┌─ Text block
As I prepared for my Copyright & Trademark class this morning, I needed to pull the text of one of the sections of the Copyright Act. So I surfed on over to Copyright.gov to access the full text of the Act when I bumped into an odd-looking notice page.

Without really looking at the text, I figured my browser had auto-completed the last URL I’d visited at the site so I typed in copyright.gov myself and hit send. The odd-looking notice page appeared again and there it was … an official notice that due to the government shutdown the Copyright Office is closed:

Copyright.gov special notice due to gov't shutdownSo it seems the government shutdown is INDEED having intended and unintended consequences as thousands of federal employees are furloughed, or receiving government IOUs because the government cannot pay. The strategy to defund the federal government in order to participate in the kabuki theater of purporting to defund the Patient Protection and the Affordable Care Act (Affordable Care Act or ACA) a/k/a Obamacare seems not only inane (and insane) but just plain inhumane.

[ObamaCare Exchanges start up just as government shuts down]

Dozens of offices are closed, including the Copyright Office. So the impact is real. Mail will be delivered. Social Security and Medicare benefits will continue to flow (although there will likely be delays). But WIC food benefits, federal courts, NIH, food safety, Head Start, federal loan processing, veterans services and work safety (to name just a few areas) are all immediately and negatively impacted (either by delays or closures). Even our military and military families are taking a hit. And because taxes and fines will go uncollected, valuable and much-needed revenue will take a hit as well.
└─
┌─ Records supplied
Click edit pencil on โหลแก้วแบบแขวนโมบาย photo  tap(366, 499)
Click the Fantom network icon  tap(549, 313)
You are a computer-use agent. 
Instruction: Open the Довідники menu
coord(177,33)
└─
┌─ Records supplied
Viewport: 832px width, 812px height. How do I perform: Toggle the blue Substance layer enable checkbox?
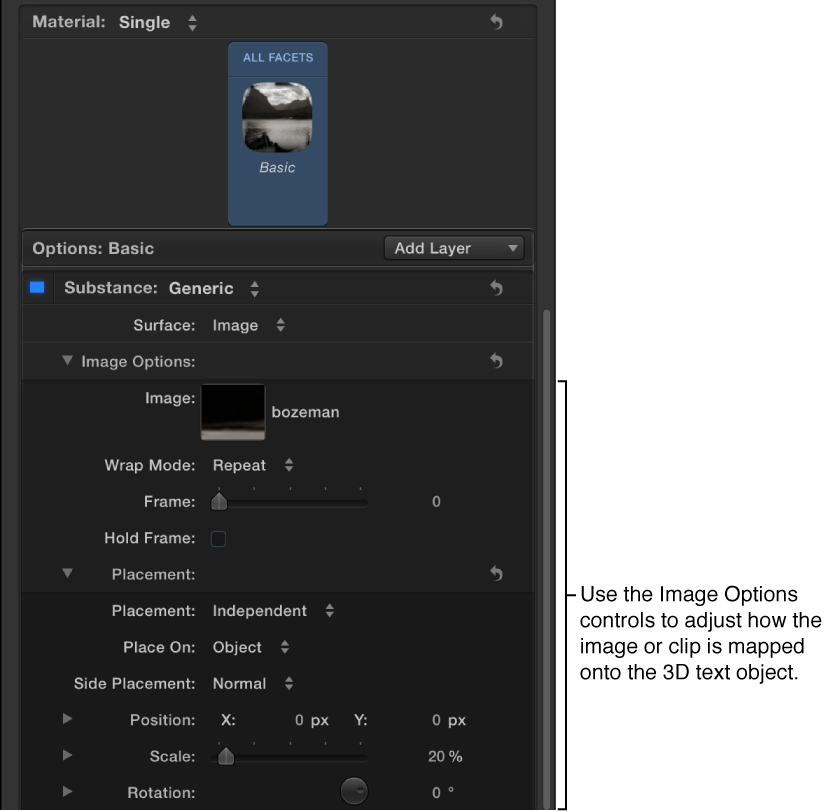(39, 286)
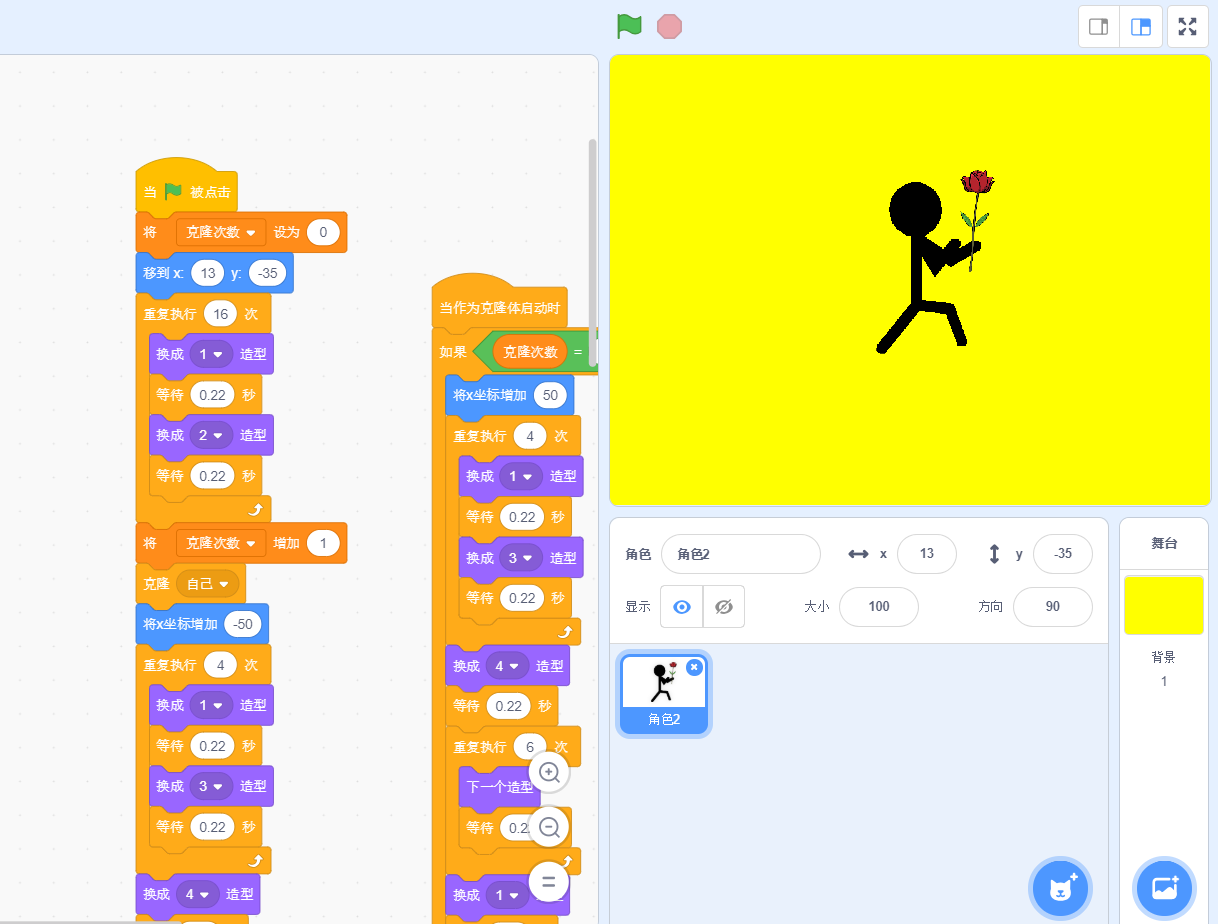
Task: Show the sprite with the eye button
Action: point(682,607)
└─
┌─ Records supplied
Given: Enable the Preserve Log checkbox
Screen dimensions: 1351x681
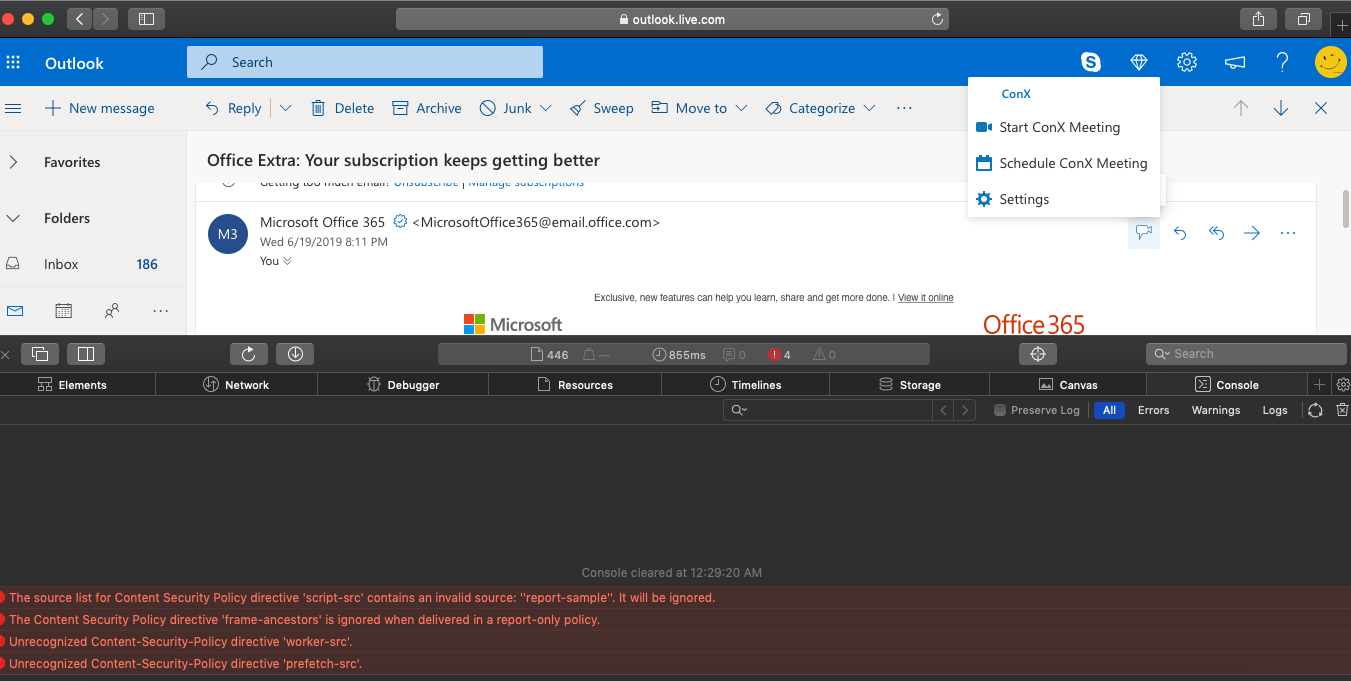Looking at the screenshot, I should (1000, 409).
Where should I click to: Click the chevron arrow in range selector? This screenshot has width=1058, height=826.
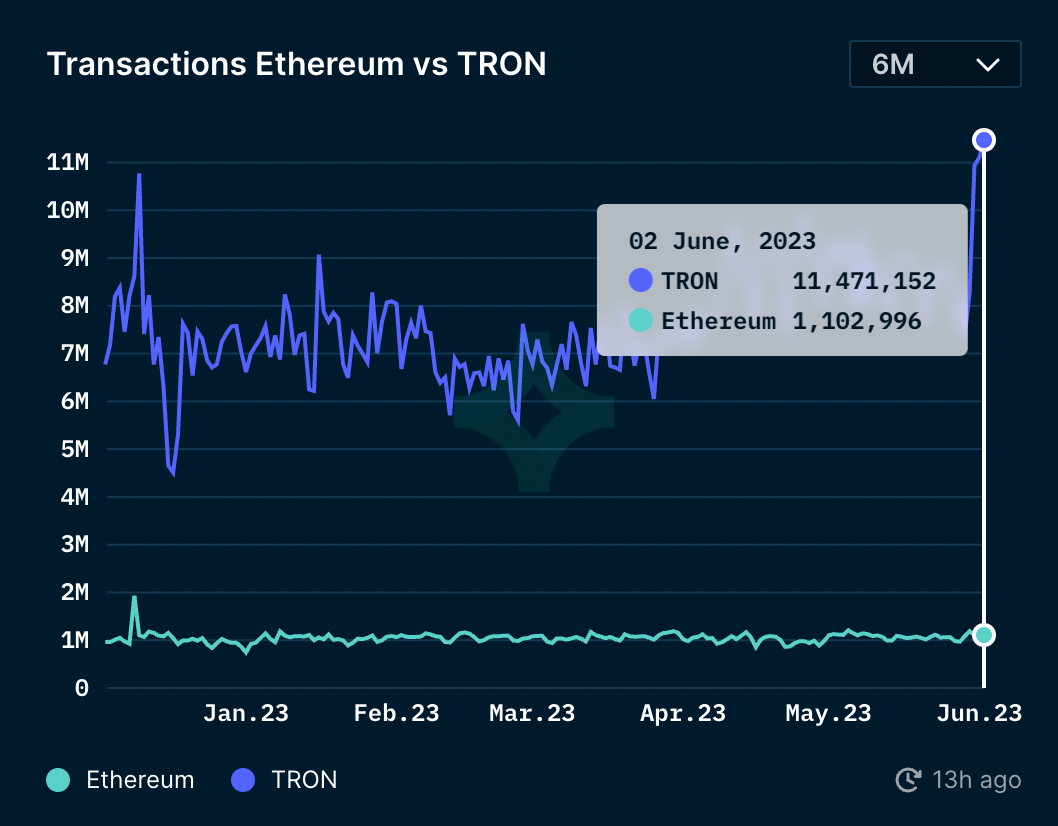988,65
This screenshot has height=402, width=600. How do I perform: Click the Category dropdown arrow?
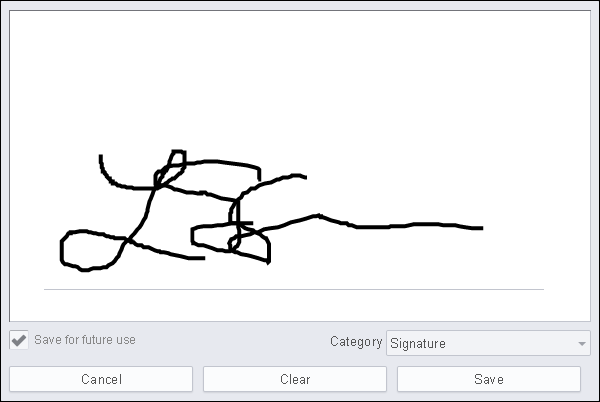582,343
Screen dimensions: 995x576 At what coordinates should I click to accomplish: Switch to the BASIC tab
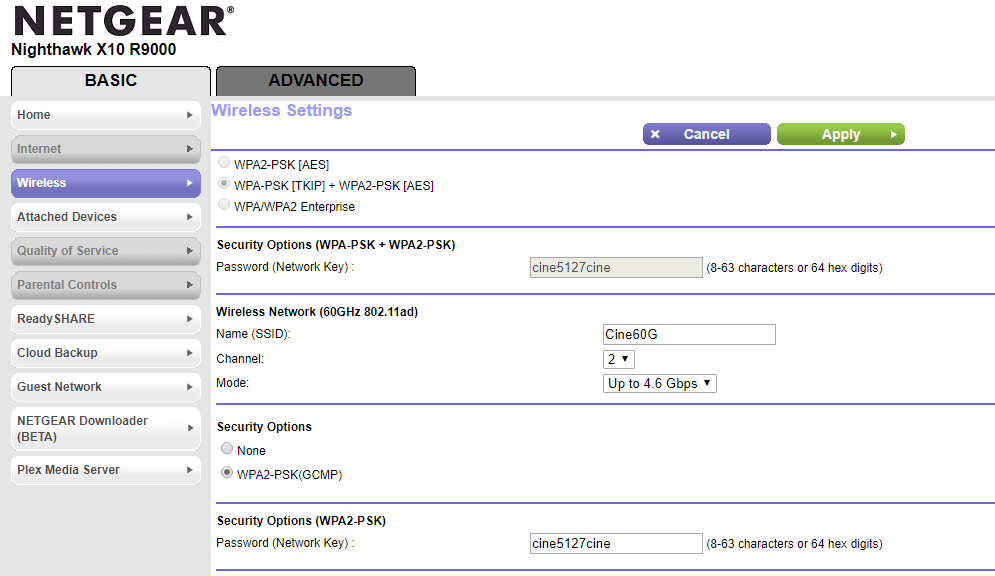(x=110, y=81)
└─
*Work to complete:*
Pick up the piece about the government shutdown closing the Copyright Office after its final sentence and continue it.

*Answer for the task:*
Despite the Copyright Office closure, the United States Patent & Trademark Office remains open … at least for several weeks! It’s hardly a silver lining but not all agencies are impacted in the same way.

The USPTO notice reads as follows:

During the general government shutdown that began October 1, 2013, the United States Patent and Trademark Office will remain open, using prior year reserve fee collections to operate as usual for approximately four weeks. We continue to assess our fee collections compared to our operating requirements to determine how long we will be able to operate in this capacity during a general government shutdown. We will provide an update as more definitive information becomes available.

Should we exhaust these reserve funds before the general government shutdown comes to an end, USPTO would shut down at that time, although a very small staff would continue to work to accept new applications and maintain IT infrastructure, among other functions. (Should it become necessary for USPTO to shut down, details of the agency’s plan for an orderly shutdown are available on page 78 of the United States Department of Commerce’s shutdown plan, available here.)